> [Dataset entries]
____________________

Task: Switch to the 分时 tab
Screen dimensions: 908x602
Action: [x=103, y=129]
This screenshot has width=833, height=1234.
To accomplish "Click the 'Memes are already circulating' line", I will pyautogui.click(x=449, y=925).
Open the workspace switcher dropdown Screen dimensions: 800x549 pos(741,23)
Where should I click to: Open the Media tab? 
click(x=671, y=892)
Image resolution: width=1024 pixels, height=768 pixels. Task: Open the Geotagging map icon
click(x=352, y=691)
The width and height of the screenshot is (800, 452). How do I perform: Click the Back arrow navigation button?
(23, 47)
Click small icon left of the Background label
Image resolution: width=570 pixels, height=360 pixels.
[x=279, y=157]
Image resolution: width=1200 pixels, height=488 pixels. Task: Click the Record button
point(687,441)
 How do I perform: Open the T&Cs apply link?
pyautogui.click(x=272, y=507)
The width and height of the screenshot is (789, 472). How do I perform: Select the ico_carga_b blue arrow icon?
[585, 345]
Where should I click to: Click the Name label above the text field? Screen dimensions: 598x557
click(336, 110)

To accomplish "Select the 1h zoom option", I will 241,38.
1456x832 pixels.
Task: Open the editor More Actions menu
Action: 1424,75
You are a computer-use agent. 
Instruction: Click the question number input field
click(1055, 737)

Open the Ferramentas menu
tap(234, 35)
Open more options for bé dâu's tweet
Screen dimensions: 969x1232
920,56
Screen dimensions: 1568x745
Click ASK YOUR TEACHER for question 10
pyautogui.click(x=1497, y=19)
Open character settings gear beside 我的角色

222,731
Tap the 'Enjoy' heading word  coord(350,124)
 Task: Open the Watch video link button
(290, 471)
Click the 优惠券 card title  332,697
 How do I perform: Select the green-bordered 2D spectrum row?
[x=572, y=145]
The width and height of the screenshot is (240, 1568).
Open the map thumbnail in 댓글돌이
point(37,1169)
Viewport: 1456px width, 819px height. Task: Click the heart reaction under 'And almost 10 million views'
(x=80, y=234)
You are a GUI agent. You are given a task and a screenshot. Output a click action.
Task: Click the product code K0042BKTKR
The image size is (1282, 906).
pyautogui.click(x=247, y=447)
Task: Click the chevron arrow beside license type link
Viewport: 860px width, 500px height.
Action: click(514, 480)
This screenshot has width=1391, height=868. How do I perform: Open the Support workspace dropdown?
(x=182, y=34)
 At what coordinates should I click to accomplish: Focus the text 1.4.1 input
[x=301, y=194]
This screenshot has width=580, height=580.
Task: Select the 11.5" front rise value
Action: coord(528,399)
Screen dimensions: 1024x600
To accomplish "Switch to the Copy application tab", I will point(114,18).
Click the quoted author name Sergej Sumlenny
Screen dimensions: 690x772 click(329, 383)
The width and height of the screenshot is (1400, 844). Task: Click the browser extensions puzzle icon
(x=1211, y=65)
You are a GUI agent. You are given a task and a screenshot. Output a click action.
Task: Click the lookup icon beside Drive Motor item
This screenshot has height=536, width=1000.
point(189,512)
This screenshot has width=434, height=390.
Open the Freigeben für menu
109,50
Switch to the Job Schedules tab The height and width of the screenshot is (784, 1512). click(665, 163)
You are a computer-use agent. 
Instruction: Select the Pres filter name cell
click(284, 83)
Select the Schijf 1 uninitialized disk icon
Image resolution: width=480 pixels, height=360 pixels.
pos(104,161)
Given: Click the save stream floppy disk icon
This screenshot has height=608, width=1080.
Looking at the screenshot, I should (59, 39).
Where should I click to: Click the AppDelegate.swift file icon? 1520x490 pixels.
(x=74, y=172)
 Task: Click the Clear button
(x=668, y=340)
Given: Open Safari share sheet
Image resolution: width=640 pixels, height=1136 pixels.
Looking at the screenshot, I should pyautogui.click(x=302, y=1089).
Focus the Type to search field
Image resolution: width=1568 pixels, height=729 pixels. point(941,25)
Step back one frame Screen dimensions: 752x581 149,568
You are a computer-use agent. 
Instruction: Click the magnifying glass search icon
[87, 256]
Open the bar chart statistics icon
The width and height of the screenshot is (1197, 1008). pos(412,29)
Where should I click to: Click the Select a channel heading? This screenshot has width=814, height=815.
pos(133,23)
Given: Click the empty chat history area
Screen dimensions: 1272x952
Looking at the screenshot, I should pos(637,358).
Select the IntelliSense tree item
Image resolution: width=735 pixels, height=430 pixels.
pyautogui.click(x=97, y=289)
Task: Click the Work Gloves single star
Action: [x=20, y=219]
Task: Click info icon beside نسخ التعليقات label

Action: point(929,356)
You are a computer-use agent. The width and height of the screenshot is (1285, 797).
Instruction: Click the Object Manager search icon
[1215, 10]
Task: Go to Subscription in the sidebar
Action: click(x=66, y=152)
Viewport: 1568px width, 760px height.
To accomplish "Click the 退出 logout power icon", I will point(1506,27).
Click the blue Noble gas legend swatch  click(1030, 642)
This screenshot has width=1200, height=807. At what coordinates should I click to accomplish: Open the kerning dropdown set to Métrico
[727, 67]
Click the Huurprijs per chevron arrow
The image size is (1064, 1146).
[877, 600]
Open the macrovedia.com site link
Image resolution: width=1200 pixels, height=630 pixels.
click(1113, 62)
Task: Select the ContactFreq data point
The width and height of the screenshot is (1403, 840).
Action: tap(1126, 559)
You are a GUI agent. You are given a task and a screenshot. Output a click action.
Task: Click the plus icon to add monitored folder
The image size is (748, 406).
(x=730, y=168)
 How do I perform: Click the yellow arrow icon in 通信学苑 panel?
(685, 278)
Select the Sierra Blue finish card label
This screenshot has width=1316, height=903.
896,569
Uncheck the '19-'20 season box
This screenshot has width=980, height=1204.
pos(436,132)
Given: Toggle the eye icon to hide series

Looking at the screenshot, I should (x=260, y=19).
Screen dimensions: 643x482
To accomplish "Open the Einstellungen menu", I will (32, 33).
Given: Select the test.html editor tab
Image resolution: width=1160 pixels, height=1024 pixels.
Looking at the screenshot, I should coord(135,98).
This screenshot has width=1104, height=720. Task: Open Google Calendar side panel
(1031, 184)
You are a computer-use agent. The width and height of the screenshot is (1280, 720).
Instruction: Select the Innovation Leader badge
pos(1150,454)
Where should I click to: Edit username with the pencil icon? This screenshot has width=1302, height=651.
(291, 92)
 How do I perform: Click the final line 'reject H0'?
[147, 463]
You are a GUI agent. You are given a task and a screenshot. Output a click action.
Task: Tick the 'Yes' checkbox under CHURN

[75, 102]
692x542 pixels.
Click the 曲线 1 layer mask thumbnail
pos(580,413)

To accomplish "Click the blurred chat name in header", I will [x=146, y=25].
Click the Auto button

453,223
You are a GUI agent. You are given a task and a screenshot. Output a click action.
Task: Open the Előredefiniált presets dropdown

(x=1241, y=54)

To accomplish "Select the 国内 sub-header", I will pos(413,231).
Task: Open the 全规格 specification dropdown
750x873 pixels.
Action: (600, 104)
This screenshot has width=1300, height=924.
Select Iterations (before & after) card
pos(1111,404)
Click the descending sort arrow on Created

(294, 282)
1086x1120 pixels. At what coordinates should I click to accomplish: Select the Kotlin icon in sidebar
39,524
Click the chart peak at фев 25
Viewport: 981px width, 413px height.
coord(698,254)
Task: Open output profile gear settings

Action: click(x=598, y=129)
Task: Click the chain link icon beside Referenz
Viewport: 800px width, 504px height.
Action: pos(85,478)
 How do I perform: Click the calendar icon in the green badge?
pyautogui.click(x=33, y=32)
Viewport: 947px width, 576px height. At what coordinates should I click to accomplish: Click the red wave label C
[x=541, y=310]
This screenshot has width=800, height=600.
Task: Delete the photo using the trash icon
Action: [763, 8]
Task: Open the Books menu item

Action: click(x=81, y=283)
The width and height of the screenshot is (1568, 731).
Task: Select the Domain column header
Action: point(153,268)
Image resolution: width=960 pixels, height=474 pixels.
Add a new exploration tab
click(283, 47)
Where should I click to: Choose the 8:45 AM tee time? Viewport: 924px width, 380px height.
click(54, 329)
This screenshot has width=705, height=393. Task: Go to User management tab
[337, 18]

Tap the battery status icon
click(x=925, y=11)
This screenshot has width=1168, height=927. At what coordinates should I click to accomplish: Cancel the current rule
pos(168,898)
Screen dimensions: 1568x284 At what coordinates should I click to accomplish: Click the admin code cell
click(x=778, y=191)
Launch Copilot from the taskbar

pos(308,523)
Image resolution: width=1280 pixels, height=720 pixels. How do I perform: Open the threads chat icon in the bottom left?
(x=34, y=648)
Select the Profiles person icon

____________________

> [ACTIVITY]
When a line of the records holds the word "disk", copy that line.

> [ANSWER TO THIS PROBLEM]
Select the Schijf 1 uninitialized disk icon
Given: Click the save stream floppy disk icon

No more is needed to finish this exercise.